The purposes of this presentation are to: 1) illustrate the potential outcomes when solvent is added to heavy oil; 2) highlight the current strengths and limitations in modeling these outcomes. In particular, two aspects of these mixtures are considered: phase behavior and viscosity. First, the phase behavior of mixtures of heavy oil and light n-alkanes is reviewed, including vapor-liquid boundaries, liquid-liquid boundaries, and asphaltene-rich phase yields over a wide range of pressures, temperatures, and compositions. The nature of the heavy liquid phase (from dispersed glassy particulates to a viscous liquid) is examined and the kinetics of the phase change is discussed. The performance of equations of state in modeling the phase behavior for mixtures of heavy oil and solvent is assessed. Second, the effect of solvent addition on heavy oil viscosity is shown and different approaches for predicting the viscosity of these mixtures are examined.
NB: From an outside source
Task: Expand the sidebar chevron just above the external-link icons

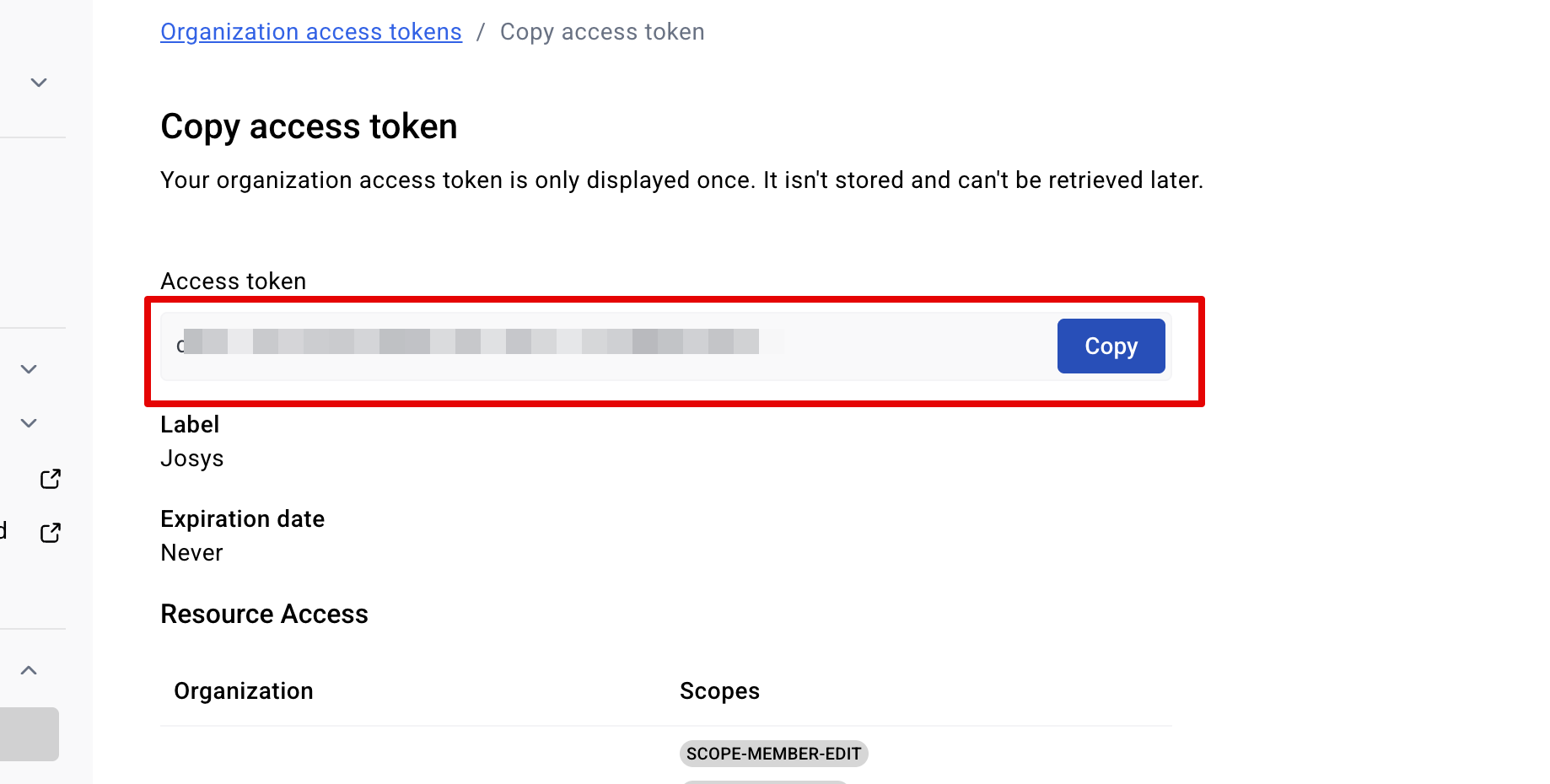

The data and modeling approaches shown in this presentation are the product a decade of research and have application in many industrial processes including in situ recovery processes, oil sands froth treatment, solvent deasphalting, and flow assurance. The current status of heavy oil/solvent processes is reviewed with a focus on the role of phase behavior and properties in selected applications is discussed.
The one takeaway idea is that phase behavior can be complex; it can make your project if understood and break it if not.
Harvey Yarranton is a Professor of Chemical and Petroleum Engineering at the University of Calgary and is the NSERC Industrial Research Chair in Heavy Oil Properties and Processing. Previously, he worked in petroleum engineering at Dome Petroleum Ltd. and Amoco Canada Ltd. His research interests include the phase behavior and properties of heavy oils and solvents, the fundamentals and treatment of water-in-oil emulsions, and oil sands extraction and froth treatment. He authored or coauthored more than 90 journal papers. He holds a B.Sc. (1985) and a Ph.D. (1997) in Chemical Engineering from the University of Alberta. He is an associate editor of SPE Reservoir Evaluation and Engineering and is the recipient of a 2010 SPE Outstanding Service and 2016 “A Peer Apart” awards.